Gamma slipped her ring of keys from her pocket and jingled it. “You bet your pretty white bottom, we are.”

  “Gamma.”

  “You really are a prude, dear.”

  We made our way to Bella’s room, the inn quiet again, and, hopefully, all the doors locked up tight in case the intruder decided to return. I wasn’t worried about myself as much as I was worried that the attacker would try to get to Peggy and wind up finishing the job this time.

  Gamma brought us to Bella’s door, lifted her finger to her lips, and inserted the key into the lock.

  I checked the hallway was empty then gave her the thumbs up.

  Gamma let us into the unoccupied room.

  The only problem was, it wasn’t empty.

  Harley Davidson—gosh, would I ever get over how ridiculous her name was?—sat on Bella’s bed, paging through a journal. She froze, her fingers on the page, and stared at us.

  Gamma shut the door with a click.

  Harley jumped at the noise.

  “Hello, dear,” Gamma said, “How are you?”

  “I—uh—what are you doing here?” she asked.

  “We’re here to clean up,” I said, straightening. I was still in my day clothes, though it would be more difficult to sell the cleaning spiel with Gamma in her PJs. “Bella’s been arrested. What are you doing here?”

  “I was just collecting my things from her room,” Harley said. “She gave me a key.” She scrambled to lift a room key. “See? I’m just getting some things.”

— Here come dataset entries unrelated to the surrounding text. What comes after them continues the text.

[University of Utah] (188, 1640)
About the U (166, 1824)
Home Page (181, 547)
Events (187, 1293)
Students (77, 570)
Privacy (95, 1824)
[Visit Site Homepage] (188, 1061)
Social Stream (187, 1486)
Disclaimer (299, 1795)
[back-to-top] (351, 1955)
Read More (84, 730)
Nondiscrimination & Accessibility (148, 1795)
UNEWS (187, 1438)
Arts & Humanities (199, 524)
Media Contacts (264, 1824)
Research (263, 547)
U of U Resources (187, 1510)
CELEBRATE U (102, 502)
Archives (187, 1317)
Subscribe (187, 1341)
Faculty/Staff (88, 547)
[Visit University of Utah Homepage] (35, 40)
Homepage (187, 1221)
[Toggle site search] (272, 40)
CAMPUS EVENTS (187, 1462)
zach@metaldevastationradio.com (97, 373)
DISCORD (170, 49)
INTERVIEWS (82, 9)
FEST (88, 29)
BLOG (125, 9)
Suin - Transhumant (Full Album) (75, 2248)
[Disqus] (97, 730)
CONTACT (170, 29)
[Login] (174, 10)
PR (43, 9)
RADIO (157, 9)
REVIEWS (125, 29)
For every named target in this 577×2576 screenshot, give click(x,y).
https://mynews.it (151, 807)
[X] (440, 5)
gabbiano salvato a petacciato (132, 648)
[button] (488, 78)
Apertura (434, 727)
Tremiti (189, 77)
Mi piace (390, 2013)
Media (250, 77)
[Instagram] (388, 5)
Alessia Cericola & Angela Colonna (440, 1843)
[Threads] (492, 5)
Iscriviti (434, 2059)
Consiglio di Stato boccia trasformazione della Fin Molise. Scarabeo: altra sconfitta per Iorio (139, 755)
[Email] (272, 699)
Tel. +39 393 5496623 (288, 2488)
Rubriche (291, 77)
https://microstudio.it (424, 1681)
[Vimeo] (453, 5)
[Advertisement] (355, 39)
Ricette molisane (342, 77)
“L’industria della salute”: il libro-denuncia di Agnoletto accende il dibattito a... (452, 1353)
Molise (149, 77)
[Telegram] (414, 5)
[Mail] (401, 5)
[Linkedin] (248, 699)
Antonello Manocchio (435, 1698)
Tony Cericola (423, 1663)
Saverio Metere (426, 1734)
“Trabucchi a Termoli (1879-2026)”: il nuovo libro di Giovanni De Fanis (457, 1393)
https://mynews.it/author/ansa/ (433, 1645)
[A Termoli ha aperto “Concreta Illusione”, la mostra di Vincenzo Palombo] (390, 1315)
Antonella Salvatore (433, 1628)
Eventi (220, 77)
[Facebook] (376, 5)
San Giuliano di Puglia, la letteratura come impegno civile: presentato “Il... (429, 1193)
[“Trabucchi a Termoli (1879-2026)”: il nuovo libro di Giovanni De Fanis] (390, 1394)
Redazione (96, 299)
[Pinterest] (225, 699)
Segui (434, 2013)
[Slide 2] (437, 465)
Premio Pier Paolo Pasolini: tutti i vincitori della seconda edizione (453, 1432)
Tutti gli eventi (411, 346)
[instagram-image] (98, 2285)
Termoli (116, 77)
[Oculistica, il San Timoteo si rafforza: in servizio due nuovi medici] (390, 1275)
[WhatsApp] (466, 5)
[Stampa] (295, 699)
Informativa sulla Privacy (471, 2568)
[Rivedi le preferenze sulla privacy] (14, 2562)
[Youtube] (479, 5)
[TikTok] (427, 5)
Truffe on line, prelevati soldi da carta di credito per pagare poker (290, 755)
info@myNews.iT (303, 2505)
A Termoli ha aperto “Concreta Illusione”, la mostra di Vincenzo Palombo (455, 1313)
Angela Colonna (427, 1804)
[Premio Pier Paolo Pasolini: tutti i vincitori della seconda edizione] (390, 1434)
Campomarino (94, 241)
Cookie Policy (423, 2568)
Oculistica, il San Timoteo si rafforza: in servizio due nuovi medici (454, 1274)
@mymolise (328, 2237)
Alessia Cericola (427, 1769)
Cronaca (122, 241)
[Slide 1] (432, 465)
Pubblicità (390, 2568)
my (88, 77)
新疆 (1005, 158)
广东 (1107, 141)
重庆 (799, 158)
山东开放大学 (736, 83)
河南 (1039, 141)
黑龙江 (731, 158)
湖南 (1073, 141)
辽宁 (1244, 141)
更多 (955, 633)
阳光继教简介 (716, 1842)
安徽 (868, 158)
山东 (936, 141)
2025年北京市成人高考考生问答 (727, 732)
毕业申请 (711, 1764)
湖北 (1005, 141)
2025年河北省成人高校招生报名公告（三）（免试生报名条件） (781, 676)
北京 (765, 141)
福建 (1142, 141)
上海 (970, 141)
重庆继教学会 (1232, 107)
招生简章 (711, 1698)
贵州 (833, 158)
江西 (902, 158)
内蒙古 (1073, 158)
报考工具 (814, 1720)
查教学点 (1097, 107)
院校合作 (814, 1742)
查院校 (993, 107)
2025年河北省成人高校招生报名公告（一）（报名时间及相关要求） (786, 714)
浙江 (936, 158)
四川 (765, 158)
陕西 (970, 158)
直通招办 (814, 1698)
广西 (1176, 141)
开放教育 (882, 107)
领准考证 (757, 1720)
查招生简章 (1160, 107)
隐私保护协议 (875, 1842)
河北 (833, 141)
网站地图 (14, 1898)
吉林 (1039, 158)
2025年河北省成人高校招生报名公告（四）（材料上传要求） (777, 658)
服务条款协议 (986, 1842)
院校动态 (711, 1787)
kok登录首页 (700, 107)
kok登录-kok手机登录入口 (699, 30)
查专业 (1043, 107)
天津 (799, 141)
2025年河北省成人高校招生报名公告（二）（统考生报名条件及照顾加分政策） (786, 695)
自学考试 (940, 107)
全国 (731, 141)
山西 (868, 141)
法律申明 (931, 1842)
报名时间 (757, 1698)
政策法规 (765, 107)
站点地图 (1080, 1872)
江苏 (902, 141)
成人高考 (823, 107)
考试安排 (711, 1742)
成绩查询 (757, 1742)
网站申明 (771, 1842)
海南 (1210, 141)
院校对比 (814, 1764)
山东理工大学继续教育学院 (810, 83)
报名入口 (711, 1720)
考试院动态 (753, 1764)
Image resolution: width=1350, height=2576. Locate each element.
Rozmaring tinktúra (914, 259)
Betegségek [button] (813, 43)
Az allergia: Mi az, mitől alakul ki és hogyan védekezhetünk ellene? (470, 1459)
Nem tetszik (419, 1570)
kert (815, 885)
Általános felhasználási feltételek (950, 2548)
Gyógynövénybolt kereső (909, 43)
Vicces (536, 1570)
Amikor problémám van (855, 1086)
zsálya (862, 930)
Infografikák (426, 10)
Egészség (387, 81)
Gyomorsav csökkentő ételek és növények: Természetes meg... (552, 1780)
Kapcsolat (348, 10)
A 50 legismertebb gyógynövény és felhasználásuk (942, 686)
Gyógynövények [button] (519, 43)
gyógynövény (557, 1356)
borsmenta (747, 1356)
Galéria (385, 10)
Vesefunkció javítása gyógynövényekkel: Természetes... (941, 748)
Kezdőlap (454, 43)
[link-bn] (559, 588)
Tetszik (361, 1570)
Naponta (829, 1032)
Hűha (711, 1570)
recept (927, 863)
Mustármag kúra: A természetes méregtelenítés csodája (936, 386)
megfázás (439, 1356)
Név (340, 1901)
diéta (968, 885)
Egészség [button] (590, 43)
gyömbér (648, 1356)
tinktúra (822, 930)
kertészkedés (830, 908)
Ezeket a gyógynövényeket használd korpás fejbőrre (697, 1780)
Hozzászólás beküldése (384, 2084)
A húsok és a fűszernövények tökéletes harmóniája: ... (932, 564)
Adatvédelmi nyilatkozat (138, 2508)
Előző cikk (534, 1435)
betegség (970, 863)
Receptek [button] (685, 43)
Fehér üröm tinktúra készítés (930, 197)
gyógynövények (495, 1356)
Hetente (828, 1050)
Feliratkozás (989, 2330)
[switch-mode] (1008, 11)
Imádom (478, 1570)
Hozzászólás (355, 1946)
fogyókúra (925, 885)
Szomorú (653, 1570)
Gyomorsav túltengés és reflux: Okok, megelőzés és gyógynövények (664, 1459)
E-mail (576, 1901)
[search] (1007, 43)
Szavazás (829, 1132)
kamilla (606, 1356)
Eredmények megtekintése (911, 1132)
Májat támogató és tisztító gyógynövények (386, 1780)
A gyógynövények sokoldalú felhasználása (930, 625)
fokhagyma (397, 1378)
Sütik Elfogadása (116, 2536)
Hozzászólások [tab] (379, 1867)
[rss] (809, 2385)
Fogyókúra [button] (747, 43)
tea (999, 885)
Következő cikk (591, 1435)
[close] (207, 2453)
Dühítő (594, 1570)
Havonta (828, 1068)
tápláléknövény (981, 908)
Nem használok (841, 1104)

  “Like your journal?” I asked, taking a peek at the page.

  She shut it. “Yes.”

  “What was your journal doing in her room?” I asked.

  “I don’t have to answer your questions.” Harley drew herself up straight. “You’re just a maid.” And with that, she pushed past us, wrenched the door open, and stormed out into the hallway. A moment later, another door shut—the one to her room.

  “Well,” Gamma said, softly. “That was interesting. We’d better make this quick, dear, and make it look like we were cleaning rather than searching.”

  “What was she doing in here?” A warm breeze brushed through the open window, and I walked over and closed it, then drew the curtains. “I don’t buy that it was her journal.”

  “Who are we to say? She might’ve been in here to collect her things from her friend.”

  “Or she was here for nefarious reasons.”

  “Either way, we should hurry up and look,” Gamma said.

  I wasn’t sure what we’d find that we hadn’t found the first time. We’d been as thorough as possible, but perhaps… “Does the inn have any secret passageways?” I asked. “I know it sounds ridiculous, but I’m desperate.”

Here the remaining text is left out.